By Paul Sandle
LONDON (Reuters) – Prime Minister Boris Johnson is set to ban Huawei from Britain’s 5G network on Tuesday, a momentous move that will delight Washington, dismay Beijing and mark the end of a two-decade partnership with the country’s largest mobile phone operator.
The United States pushed Johnson to reverse his January decision to give Huawei a limited role in 5G, saying the Chinese company poses a security risk.
The debate took place against a backdrop of repression in Hong Kong and questions about China’s management of coronaviruses, which is damaging relations between London and Beijing.
The British National Security Council (NSC), chaired by Johnson, will meet Tuesday morning to discuss Huawei.

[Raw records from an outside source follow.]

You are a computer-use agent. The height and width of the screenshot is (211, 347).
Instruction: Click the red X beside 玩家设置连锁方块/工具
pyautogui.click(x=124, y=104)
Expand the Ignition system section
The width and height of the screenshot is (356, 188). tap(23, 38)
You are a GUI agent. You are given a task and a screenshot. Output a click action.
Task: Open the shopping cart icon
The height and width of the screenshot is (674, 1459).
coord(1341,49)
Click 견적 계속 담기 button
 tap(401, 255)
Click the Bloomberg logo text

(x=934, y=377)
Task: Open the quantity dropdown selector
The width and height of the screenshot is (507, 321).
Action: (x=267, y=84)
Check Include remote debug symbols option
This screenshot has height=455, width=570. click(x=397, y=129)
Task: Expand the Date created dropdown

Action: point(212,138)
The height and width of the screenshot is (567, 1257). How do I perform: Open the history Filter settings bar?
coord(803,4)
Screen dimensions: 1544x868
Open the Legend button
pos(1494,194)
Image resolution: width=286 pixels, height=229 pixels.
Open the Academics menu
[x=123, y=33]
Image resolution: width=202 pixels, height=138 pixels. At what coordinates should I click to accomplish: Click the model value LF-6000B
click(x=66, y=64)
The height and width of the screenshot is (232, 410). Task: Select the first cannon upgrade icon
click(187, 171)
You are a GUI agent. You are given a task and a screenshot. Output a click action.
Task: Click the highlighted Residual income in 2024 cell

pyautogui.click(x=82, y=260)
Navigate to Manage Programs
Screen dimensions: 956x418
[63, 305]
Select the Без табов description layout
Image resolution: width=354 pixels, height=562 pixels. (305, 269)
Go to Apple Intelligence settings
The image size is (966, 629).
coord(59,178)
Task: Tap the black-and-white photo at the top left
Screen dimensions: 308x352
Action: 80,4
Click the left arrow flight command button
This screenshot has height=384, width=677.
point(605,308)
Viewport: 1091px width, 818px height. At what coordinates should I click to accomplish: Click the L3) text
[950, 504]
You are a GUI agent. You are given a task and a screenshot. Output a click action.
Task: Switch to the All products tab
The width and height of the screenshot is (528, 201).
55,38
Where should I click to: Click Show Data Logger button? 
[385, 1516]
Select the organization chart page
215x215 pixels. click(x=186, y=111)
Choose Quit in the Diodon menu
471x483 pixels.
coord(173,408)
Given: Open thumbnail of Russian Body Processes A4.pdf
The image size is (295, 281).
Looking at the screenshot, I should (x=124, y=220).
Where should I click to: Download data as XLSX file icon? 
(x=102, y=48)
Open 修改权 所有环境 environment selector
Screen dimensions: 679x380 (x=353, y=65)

Media Secretary Oliver Dowden will then announce a decision in the House of Commons later in the day.
The immediate excuse for this “U-turn” policy is the impact of the new US sanctions on chip technology, which, according to London, affects Huawei’s ability to remain a reliable supplier.
Huawei and its customers, which include BT, Vodafone (NASDAQ:) and Three, are waiting to see the scale of the new ban and how quickly it will be implemented, with hundreds of millions of pounds at stake.
BT boss Philip Jansen said Monday that the company needed at least five years, and ideally seven, to eliminate Huawei.
“If we get to a situation where things have to go very, very fast, then you’re in a situation where the potential service for 24 million BT Group (LON:) mobile customers is being called into question – outages,” he said.
If the ban were extended to all mobile and fixed-line networks, including older equipment, it would take more than a decade, he said.
Vodafone said removing all equipment from Huawei would cost it “billions of pounds”.
Huawei, who has consistently denied US claims that he could spy for Beijing, said the implications of the sanctions are not yet clear, and urged Britain to wait.
China has indicated that banning one of its flagship global technology companies would have far-reaching ramifications.
Its ambassador to Britain said a turnaround on Huawei would damage Britain’s image and that it would have to “bear the consequences” if it treated China as a hostile country.